**What the task requires**
Output range, inclusive: from the line containing "The Populist Party" to the line containing "New ANCHOR site (610, 18)". Restate those lines from the data below word for word and only those.
=== Material supplied ===
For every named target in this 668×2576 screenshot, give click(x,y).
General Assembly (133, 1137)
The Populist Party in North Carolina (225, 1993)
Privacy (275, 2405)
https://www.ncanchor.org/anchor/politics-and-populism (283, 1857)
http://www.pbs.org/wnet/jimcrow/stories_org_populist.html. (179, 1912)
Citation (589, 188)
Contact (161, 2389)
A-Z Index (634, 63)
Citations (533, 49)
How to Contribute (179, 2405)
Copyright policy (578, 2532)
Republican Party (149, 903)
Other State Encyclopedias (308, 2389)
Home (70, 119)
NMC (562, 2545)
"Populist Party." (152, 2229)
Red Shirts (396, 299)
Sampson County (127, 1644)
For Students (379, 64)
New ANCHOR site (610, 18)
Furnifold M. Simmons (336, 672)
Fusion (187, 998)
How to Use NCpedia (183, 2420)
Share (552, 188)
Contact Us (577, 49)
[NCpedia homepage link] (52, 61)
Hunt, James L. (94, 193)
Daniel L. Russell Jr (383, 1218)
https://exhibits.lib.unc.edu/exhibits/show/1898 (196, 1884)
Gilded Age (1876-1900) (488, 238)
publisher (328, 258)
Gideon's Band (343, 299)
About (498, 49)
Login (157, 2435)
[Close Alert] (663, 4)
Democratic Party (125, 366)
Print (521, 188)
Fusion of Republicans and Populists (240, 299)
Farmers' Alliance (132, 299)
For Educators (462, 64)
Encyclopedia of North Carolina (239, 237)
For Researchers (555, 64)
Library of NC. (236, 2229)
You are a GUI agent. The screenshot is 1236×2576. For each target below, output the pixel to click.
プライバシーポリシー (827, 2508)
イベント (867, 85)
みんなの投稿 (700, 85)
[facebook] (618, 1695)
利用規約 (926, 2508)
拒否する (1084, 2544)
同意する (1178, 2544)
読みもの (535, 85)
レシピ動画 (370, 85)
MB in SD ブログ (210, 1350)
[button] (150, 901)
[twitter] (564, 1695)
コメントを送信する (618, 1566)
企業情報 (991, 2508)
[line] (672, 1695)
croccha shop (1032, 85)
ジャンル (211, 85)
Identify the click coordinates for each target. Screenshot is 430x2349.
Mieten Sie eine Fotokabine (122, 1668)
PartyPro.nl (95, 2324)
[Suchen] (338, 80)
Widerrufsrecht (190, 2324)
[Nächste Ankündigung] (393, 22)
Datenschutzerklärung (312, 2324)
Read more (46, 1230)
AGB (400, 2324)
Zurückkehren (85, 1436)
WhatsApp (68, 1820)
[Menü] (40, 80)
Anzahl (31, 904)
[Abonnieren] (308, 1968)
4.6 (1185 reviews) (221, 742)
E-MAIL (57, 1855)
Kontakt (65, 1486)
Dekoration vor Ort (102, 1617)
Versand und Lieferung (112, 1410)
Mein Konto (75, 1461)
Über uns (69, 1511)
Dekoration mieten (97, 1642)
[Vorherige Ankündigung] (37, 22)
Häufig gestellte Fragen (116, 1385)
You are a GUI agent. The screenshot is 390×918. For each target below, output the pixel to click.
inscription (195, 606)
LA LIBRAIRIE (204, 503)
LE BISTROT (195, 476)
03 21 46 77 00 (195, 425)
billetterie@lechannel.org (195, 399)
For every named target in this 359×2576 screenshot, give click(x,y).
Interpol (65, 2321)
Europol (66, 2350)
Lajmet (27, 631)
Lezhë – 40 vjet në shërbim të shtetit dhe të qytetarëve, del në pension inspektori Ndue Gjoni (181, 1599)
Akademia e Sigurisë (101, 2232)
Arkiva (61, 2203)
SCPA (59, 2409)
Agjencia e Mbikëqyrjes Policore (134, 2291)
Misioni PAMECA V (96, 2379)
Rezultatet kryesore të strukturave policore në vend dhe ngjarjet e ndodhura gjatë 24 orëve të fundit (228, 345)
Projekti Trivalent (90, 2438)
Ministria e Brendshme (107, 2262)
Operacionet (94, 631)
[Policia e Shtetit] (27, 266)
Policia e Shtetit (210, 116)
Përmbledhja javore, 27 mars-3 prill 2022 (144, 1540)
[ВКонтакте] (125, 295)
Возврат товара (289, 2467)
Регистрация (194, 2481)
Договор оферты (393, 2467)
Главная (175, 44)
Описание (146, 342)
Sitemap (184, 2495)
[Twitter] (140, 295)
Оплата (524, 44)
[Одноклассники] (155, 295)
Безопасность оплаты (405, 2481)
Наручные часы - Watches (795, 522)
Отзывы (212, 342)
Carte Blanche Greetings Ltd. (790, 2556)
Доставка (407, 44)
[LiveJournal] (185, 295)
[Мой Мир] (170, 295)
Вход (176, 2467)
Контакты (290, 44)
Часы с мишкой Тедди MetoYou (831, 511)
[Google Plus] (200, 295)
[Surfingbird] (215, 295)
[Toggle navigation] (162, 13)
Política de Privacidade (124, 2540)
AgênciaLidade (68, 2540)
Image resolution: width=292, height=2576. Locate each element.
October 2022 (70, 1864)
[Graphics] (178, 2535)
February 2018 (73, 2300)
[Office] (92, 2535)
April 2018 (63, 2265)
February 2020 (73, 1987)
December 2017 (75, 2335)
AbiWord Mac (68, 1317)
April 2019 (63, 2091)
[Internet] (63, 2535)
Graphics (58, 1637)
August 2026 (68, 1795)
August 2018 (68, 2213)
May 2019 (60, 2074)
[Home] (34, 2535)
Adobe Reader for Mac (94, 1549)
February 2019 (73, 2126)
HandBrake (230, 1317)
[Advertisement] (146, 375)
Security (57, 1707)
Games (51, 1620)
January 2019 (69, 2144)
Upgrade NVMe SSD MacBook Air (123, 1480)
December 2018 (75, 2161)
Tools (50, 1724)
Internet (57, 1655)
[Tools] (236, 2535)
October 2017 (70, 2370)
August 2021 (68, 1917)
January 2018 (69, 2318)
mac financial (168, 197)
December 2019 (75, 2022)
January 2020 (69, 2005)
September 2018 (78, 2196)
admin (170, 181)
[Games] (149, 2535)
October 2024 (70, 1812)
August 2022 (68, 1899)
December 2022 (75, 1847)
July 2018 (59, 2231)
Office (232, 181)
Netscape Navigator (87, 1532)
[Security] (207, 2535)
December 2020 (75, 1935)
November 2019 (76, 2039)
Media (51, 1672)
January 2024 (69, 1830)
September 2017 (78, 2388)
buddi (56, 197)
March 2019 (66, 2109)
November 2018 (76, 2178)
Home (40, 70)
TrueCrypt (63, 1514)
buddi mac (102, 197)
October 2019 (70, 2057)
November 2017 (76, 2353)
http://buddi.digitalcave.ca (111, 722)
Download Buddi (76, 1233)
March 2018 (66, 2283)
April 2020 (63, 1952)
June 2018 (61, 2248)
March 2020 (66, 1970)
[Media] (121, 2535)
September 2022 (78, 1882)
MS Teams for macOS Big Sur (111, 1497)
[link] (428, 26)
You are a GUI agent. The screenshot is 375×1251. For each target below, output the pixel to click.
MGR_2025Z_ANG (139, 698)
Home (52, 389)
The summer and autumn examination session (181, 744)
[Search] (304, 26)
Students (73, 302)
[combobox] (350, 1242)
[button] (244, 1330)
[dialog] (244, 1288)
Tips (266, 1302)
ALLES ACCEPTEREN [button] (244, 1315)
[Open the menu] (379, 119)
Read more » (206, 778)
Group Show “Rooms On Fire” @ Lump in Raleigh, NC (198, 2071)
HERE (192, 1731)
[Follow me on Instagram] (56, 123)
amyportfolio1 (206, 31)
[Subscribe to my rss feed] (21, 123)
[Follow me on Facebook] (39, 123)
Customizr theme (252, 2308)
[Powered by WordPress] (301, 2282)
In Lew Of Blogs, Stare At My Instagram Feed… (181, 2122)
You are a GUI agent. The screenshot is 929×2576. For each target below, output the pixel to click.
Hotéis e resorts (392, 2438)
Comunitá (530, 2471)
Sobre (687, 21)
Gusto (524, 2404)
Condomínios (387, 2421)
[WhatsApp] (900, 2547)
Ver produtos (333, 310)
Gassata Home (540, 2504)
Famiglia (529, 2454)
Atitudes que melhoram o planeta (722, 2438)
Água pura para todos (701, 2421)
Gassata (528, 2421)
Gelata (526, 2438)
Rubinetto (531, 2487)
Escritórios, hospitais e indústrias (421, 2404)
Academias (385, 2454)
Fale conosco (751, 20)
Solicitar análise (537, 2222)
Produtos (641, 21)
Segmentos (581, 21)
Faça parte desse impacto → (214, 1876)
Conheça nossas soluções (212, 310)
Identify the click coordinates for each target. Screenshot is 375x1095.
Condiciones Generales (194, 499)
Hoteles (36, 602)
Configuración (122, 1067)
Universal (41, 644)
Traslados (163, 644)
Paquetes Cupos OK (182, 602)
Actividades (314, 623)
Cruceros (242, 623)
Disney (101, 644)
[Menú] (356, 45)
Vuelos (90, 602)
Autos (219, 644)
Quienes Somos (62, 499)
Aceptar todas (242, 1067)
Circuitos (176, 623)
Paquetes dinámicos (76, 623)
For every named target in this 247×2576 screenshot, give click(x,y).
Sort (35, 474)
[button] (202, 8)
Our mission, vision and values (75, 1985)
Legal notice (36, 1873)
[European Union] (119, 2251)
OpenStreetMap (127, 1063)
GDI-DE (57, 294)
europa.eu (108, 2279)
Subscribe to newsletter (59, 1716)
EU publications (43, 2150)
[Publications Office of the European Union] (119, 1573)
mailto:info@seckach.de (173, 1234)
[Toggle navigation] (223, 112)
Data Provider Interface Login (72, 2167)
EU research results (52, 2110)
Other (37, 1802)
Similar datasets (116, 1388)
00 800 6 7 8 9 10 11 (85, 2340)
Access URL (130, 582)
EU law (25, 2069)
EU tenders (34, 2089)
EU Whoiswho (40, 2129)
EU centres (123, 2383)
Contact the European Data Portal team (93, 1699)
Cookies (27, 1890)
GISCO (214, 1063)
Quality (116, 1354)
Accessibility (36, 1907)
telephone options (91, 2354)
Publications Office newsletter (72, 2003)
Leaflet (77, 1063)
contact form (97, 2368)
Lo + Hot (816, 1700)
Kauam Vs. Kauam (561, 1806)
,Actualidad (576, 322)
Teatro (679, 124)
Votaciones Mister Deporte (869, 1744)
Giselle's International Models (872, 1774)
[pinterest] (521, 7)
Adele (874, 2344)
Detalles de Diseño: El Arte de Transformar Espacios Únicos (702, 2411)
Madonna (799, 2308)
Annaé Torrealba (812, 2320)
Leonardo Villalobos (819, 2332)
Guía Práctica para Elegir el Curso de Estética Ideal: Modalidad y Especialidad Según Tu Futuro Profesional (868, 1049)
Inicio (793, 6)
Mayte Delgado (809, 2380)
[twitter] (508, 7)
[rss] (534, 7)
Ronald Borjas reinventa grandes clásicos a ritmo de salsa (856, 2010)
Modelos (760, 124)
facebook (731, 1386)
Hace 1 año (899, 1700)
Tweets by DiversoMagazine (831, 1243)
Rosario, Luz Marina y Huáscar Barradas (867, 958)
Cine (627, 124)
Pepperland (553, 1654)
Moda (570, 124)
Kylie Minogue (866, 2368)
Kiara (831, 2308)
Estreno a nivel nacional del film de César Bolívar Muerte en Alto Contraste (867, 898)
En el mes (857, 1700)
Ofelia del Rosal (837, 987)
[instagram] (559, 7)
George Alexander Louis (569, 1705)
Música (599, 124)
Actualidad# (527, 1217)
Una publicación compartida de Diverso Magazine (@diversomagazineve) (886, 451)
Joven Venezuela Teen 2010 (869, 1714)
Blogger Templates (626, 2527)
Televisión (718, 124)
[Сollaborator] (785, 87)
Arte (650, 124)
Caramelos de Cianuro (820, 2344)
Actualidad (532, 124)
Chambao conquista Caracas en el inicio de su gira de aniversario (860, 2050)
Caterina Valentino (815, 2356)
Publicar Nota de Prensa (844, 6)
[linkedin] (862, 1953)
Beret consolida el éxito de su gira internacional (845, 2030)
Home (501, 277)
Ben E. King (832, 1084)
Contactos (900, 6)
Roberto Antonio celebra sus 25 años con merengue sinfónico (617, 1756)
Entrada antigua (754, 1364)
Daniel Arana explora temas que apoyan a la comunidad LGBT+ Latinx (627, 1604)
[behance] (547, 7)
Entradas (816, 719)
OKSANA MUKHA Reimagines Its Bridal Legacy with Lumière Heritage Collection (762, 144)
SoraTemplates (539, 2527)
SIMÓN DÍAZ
===
**Written response**
The Populist Party in North Carolina (225, 1993)
Privacy (275, 2405)
https://www.ncanchor.org/anchor/politics-and-populism (283, 1857)
http://www.pbs.org/wnet/jimcrow/stories_org_populist.html. (179, 1912)
Citation (589, 188)
Contact (161, 2389)
A-Z Index (634, 63)
Citations (533, 49)
How to Contribute (179, 2405)
Copyright policy (578, 2532)
Republican Party (149, 903)
Other State Encyclopedias (308, 2389)
Home (70, 119)
NMC (562, 2545)
"Populist Party." (152, 2229)
Red Shirts (396, 299)
Sampson County (127, 1644)
For Students (379, 64)
New ANCHOR site (610, 18)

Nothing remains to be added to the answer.